ACTION ITEM:
Scan the material that follows. Copy every line containing the word "screenshot".
■ ■ ■ ■ ■ ■ ■
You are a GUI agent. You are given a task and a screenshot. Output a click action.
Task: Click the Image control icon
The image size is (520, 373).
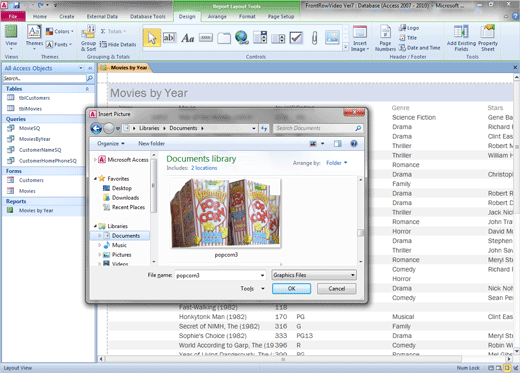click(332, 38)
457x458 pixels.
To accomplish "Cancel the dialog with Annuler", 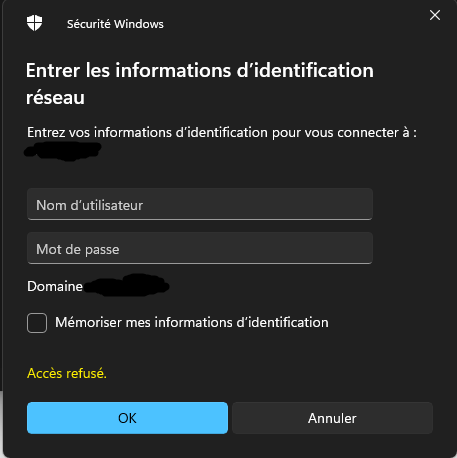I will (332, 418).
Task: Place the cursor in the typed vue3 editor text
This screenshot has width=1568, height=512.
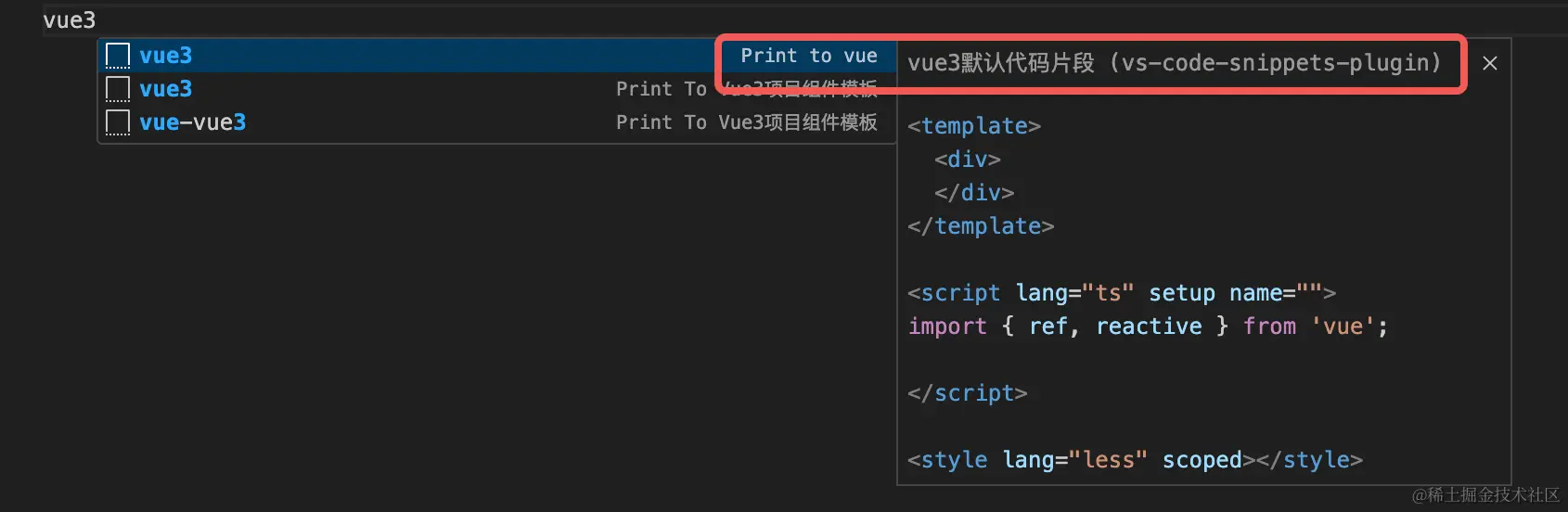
■ ■ ■ ■ ■ ■ ■
ANSWER TO THIS TASK:
You are a GUI agent. You are given a task and a screenshot. Output a click action.
This screenshot has width=1568, height=512.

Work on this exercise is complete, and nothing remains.